++++ Data to process

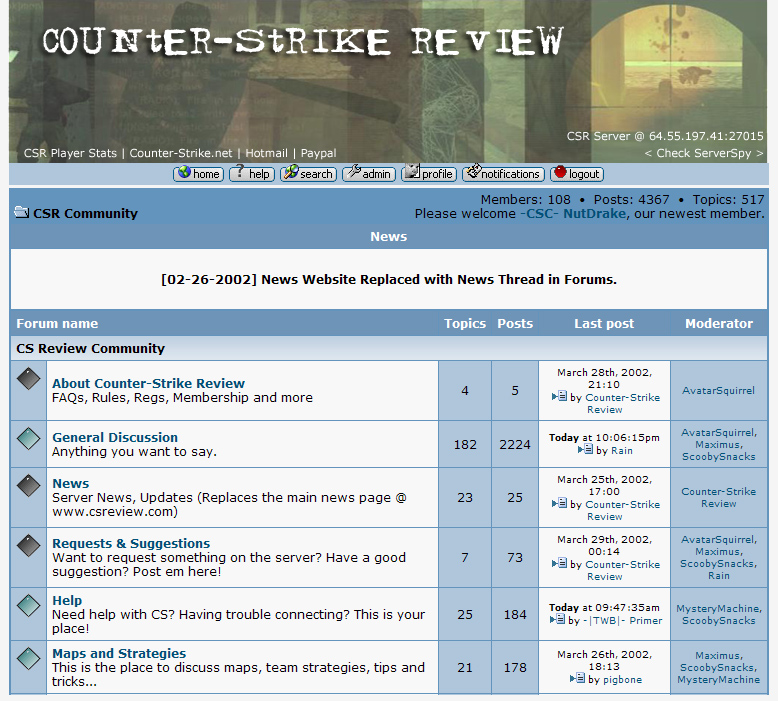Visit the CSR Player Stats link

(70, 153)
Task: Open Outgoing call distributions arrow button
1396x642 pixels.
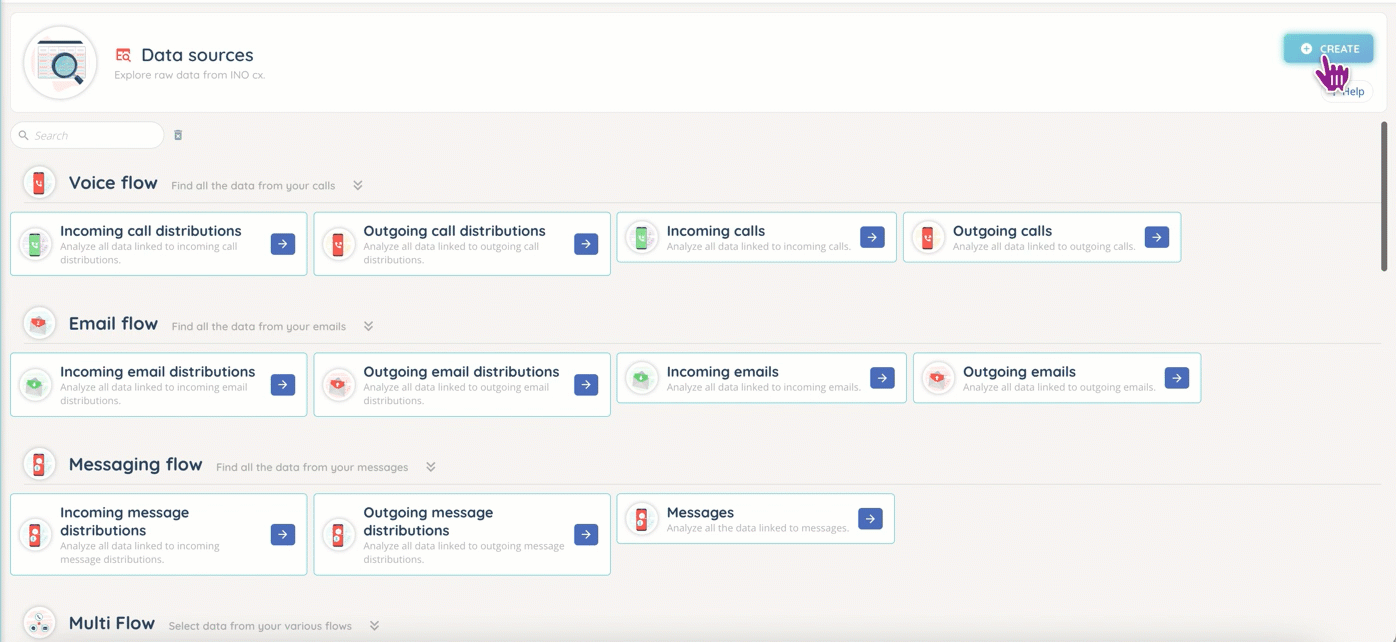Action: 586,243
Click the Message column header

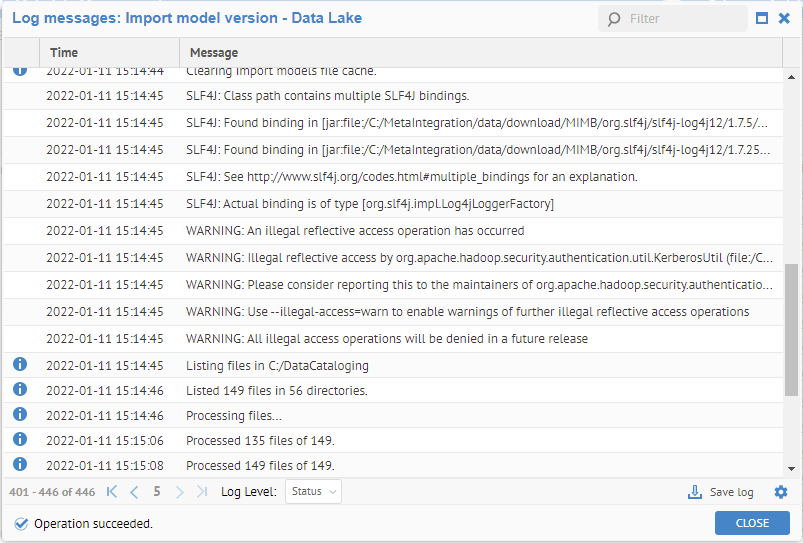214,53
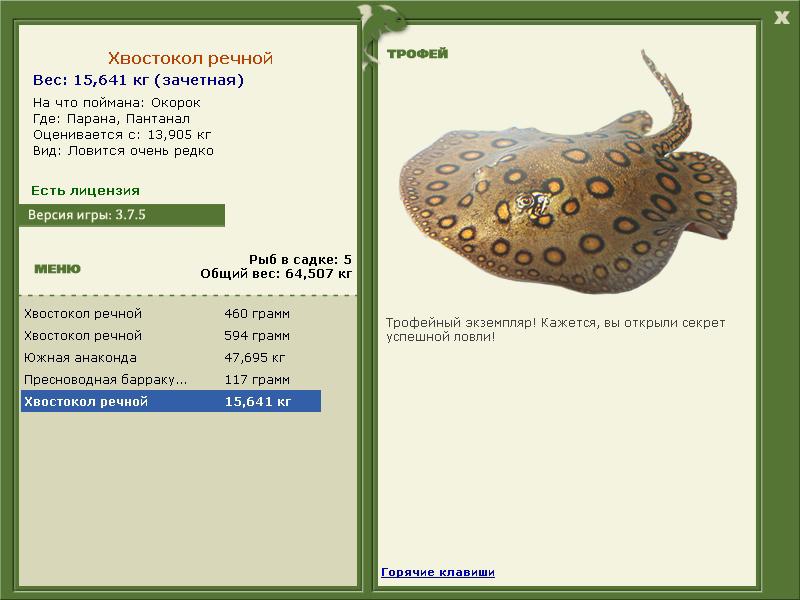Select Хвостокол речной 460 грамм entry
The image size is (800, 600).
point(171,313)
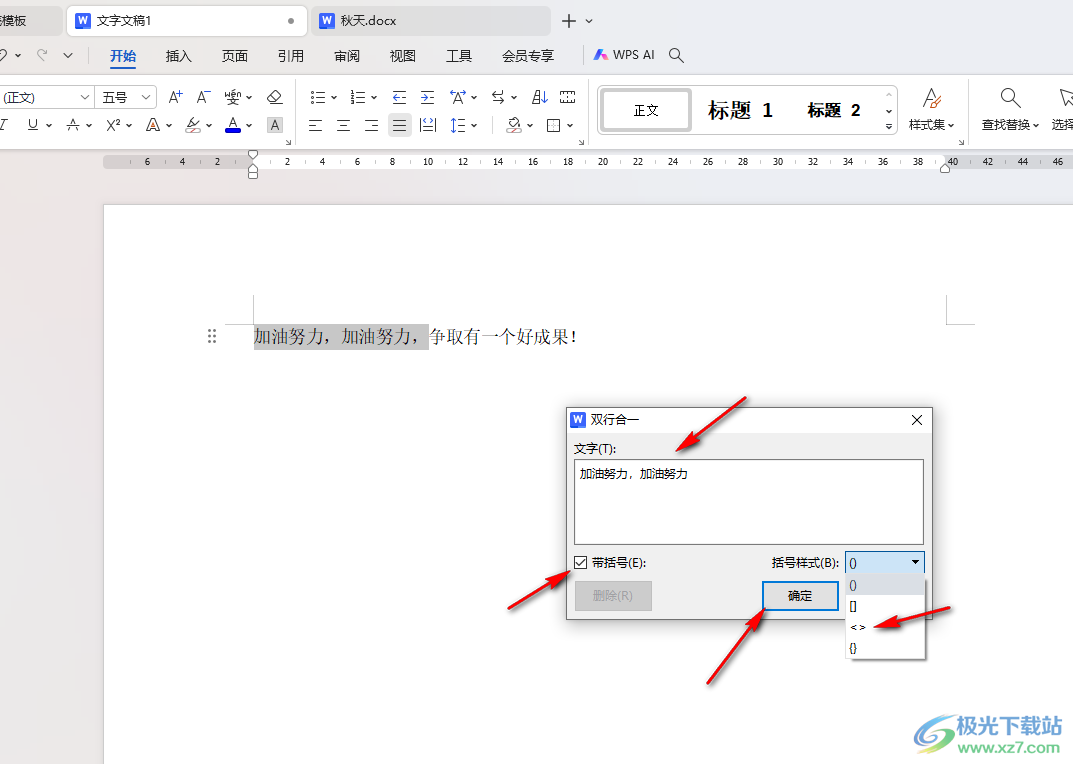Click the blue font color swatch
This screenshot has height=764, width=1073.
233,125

++++++++

Your instructions: Copy everything from the start of the data down to the line containing "Action: 586,243" word for word, and leave the pictures out.

Answer in full:
Visit the CSR Player Stats link

(70, 153)
Task: Open Outgoing call distributions arrow button
1396x642 pixels.
Action: 586,243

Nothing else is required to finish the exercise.